* **EXERCISE OBJECTIVE**:
Print the records below exactly as they appear.

═════ RECORDS SUPPLIED

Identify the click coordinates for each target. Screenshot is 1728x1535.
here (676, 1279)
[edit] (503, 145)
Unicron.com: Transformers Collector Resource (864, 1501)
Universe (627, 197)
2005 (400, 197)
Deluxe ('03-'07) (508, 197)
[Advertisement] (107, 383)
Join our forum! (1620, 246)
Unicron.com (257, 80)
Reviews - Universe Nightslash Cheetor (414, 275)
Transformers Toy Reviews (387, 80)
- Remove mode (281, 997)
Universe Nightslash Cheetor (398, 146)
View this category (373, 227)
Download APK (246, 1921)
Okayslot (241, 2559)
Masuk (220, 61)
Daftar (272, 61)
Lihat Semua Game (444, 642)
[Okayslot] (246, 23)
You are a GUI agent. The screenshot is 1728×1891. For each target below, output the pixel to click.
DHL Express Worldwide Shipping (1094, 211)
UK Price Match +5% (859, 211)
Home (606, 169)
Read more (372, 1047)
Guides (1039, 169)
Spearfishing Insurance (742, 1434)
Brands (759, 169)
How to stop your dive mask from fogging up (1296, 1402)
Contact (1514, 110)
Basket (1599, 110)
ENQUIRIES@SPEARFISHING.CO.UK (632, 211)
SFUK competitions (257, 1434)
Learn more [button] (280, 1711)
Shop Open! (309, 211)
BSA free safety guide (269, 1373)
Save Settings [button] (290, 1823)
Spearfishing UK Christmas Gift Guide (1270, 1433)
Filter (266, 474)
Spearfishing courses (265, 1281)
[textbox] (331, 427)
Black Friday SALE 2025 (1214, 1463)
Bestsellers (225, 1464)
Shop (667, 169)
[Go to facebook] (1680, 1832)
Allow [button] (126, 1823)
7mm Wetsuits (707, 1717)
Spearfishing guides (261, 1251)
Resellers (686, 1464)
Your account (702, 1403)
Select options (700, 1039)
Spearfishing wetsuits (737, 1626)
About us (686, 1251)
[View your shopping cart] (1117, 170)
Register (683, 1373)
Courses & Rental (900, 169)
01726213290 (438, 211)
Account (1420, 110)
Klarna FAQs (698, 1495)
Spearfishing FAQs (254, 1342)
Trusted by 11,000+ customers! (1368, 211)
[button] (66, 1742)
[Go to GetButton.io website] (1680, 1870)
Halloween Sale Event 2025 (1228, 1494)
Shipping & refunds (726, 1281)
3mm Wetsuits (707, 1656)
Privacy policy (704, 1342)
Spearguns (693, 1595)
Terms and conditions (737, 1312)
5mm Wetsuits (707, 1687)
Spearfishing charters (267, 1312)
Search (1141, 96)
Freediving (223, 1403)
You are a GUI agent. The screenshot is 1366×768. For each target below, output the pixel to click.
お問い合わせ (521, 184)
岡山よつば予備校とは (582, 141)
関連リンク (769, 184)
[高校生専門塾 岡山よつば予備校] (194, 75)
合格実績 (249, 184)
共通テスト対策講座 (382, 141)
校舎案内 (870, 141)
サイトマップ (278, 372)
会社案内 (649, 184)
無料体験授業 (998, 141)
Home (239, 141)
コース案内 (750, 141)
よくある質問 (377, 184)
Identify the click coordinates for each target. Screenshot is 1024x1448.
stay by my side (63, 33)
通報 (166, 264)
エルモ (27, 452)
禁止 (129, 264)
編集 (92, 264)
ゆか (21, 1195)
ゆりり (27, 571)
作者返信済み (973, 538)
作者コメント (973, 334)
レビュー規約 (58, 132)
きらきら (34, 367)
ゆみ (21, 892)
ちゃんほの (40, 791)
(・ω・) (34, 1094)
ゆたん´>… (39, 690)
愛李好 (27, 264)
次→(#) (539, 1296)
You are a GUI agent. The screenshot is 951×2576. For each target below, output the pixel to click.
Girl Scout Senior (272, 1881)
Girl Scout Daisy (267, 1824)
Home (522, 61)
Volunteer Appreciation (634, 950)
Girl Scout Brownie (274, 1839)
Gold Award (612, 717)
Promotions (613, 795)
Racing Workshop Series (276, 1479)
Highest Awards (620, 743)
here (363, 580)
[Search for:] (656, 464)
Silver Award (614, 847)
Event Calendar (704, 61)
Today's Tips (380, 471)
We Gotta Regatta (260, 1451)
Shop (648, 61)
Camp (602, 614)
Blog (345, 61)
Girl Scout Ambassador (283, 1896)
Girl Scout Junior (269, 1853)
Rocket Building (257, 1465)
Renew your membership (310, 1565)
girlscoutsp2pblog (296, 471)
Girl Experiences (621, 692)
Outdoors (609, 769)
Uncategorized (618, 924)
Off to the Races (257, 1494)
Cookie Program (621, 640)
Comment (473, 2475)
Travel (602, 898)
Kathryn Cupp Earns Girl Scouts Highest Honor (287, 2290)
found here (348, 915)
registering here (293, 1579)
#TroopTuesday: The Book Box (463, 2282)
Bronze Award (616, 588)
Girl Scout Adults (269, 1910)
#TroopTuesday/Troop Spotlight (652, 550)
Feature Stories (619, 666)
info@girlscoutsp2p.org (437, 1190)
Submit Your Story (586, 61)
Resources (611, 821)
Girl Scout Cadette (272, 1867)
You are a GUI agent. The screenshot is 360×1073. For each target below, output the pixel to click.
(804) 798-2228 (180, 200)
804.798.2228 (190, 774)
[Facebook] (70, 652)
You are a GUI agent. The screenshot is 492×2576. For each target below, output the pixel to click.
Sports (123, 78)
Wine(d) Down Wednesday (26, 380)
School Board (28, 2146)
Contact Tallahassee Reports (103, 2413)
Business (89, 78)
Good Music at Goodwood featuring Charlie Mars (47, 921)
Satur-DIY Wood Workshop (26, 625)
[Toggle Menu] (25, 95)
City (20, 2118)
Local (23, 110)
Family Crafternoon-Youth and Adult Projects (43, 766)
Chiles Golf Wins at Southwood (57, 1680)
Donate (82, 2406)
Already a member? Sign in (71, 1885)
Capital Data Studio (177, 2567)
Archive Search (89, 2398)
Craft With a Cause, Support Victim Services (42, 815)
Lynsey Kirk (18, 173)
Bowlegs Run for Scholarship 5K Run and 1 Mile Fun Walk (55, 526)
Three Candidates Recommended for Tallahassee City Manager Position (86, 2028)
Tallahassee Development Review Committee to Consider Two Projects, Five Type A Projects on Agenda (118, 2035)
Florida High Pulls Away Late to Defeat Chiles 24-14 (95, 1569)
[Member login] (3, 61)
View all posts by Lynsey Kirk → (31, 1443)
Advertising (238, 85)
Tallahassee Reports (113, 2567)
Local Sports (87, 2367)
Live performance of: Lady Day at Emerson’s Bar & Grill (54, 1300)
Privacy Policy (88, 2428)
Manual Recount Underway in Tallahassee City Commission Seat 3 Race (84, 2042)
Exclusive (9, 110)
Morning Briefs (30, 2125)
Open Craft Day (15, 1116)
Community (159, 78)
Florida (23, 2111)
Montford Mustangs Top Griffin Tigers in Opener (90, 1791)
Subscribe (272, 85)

══════════

* **RESULT OF THIS TASK**:
Identify the click coordinates for each target. Screenshot is 1728x1535.
here (676, 1279)
[edit] (503, 145)
Unicron.com: Transformers Collector Resource (864, 1501)
Universe (627, 197)
2005 (400, 197)
Deluxe ('03-'07) (508, 197)
[Advertisement] (107, 383)
Join our forum! (1620, 246)
Unicron.com (257, 80)
Reviews - Universe Nightslash Cheetor (414, 275)
Transformers Toy Reviews (387, 80)
- Remove mode (281, 997)
Universe Nightslash Cheetor (398, 146)
View this category (373, 227)
Download APK (246, 1921)
Okayslot (241, 2559)
Masuk (220, 61)
Daftar (272, 61)
Lihat Semua Game (444, 642)
[Okayslot] (246, 23)
You are a GUI agent. The screenshot is 1728×1891. For each target below, output the pixel to click.
DHL Express Worldwide Shipping (1094, 211)
UK Price Match +5% (859, 211)
Home (606, 169)
Read more (372, 1047)
Guides (1039, 169)
Spearfishing Insurance (742, 1434)
Brands (759, 169)
How to stop your dive mask from fogging up (1296, 1402)
Contact (1514, 110)
Basket (1599, 110)
ENQUIRIES@SPEARFISHING.CO.UK (632, 211)
SFUK competitions (257, 1434)
Learn more [button] (280, 1711)
Shop Open! (309, 211)
BSA free safety guide (269, 1373)
Save Settings [button] (290, 1823)
Spearfishing UK Christmas Gift Guide (1270, 1433)
Filter (266, 474)
Spearfishing courses (265, 1281)
[textbox] (331, 427)
Black Friday SALE 2025 (1214, 1463)
Bestsellers (225, 1464)
Shop (667, 169)
[Go to facebook] (1680, 1832)
Allow [button] (126, 1823)
7mm Wetsuits (707, 1717)
Spearfishing guides (261, 1251)
Resellers (686, 1464)
Your account (702, 1403)
Select options (700, 1039)
Spearfishing wetsuits (737, 1626)
About us (686, 1251)
[View your shopping cart] (1117, 170)
Register (683, 1373)
Courses & Rental (900, 169)
01726213290 (438, 211)
Account (1420, 110)
Klarna FAQs (698, 1495)
Spearfishing FAQs (254, 1342)
Trusted by 11,000+ customers! (1368, 211)
[button] (66, 1742)
[Go to GetButton.io website] (1680, 1870)
Halloween Sale Event 2025 (1228, 1494)
Shipping & refunds (726, 1281)
3mm Wetsuits (707, 1656)
Privacy policy (704, 1342)
Spearguns (693, 1595)
Terms and conditions (737, 1312)
5mm Wetsuits (707, 1687)
Spearfishing charters (267, 1312)
Search (1141, 96)
Freediving (223, 1403)
You are a GUI agent. The screenshot is 1366×768. For each target below, output the pixel to click.
お問い合わせ (521, 184)
岡山よつば予備校とは (582, 141)
関連リンク (769, 184)
[高校生専門塾 岡山よつば予備校] (194, 75)
合格実績 (249, 184)
共通テスト対策講座 (382, 141)
校舎案内 (870, 141)
サイトマップ (278, 372)
会社案内 (649, 184)
無料体験授業 (998, 141)
Home (239, 141)
コース案内 (750, 141)
よくある質問 (377, 184)
Identify the click coordinates for each target. Screenshot is 1024x1448.
stay by my side (63, 33)
通報 (166, 264)
エルモ (27, 452)
禁止 (129, 264)
編集 (92, 264)
ゆか (21, 1195)
ゆりり (27, 571)
作者返信済み (973, 538)
作者コメント (973, 334)
レビュー規約 (58, 132)
きらきら (34, 367)
ゆみ (21, 892)
ちゃんほの (40, 791)
(・ω・) (34, 1094)
ゆたん´>… (39, 690)
愛李好 (27, 264)
次→(#) (539, 1296)
You are a GUI agent. The screenshot is 951×2576. For each target below, output the pixel to click.
Girl Scout Senior (272, 1881)
Girl Scout Daisy (267, 1824)
Home (522, 61)
Volunteer Appreciation (634, 950)
Girl Scout Brownie (274, 1839)
Gold Award (612, 717)
Promotions (613, 795)
Racing Workshop Series (276, 1479)
Highest Awards (620, 743)
here (363, 580)
[Search for:] (656, 464)
Silver Award (614, 847)
Event Calendar (704, 61)
Today's Tips (380, 471)
We Gotta Regatta (260, 1451)
Shop (648, 61)
Camp (602, 614)
Blog (345, 61)
Girl Scout Ambassador (283, 1896)
Girl Scout Junior (269, 1853)
Rocket Building (257, 1465)
Renew your membership (310, 1565)
girlscoutsp2pblog (296, 471)
Girl Experiences (621, 692)
Outdoors (609, 769)
Uncategorized (618, 924)
Off to the Races (257, 1494)
Cookie Program (621, 640)
Comment (473, 2475)
Travel (602, 898)
Kathryn Cupp Earns Girl Scouts Highest Honor (287, 2290)
found here (348, 915)
registering here (293, 1579)
#TroopTuesday: The Book Box (463, 2282)
Bronze Award (616, 588)
Girl Scout Adults (269, 1910)
#TroopTuesday/Troop Spotlight (652, 550)
Feature Stories (619, 666)
info@girlscoutsp2p.org (437, 1190)
Submit Your Story (586, 61)
Resources (611, 821)
Girl Scout Cadette (272, 1867)
You are a GUI agent. The screenshot is 360×1073. For each target below, output the pixel to click.
(804) 798-2228 (180, 200)
804.798.2228 (190, 774)
[Facebook] (70, 652)
You are a GUI agent. The screenshot is 492×2576. For each target below, output the pixel to click.
Sports (123, 78)
Wine(d) Down Wednesday (26, 380)
School Board (28, 2146)
Contact Tallahassee Reports (103, 2413)
Business (89, 78)
Good Music at Goodwood featuring Charlie Mars (47, 921)
Satur-DIY Wood Workshop (26, 625)
[Toggle Menu] (25, 95)
City (20, 2118)
Local (23, 110)
Family Crafternoon-Youth and Adult Projects (43, 766)
Chiles Golf Wins at Southwood (57, 1680)
Donate (82, 2406)
Already a member? Sign in (71, 1885)
Capital Data Studio (177, 2567)
Archive Search (89, 2398)
Craft With a Cause, Support Victim Services (42, 815)
Lynsey Kirk (18, 173)
Bowlegs Run for Scholarship 5K Run and 1 Mile Fun Walk (55, 526)
Three Candidates Recommended for Tallahassee City Manager Position (86, 2028)
Tallahassee Development Review Committee to Consider Two Projects, Five Type A Projects on Agenda (118, 2035)
Florida High Pulls Away Late to Defeat Chiles 24-14 (95, 1569)
[Member login] (3, 61)
View all posts by Lynsey Kirk → (31, 1443)
Advertising (238, 85)
Tallahassee Reports (113, 2567)
Local Sports (87, 2367)
Live performance of: Lady Day at Emerson’s Bar & Grill (54, 1300)
Privacy Policy (88, 2428)
Manual Recount Underway in Tallahassee City Commission Seat 3 Race (84, 2042)
Exclusive (9, 110)
Morning Briefs (30, 2125)
Open Craft Day (15, 1116)
Community (159, 78)
Florida (23, 2111)
Montford Mustangs Top Griffin Tigers in Opener (90, 1791)
Subscribe (272, 85)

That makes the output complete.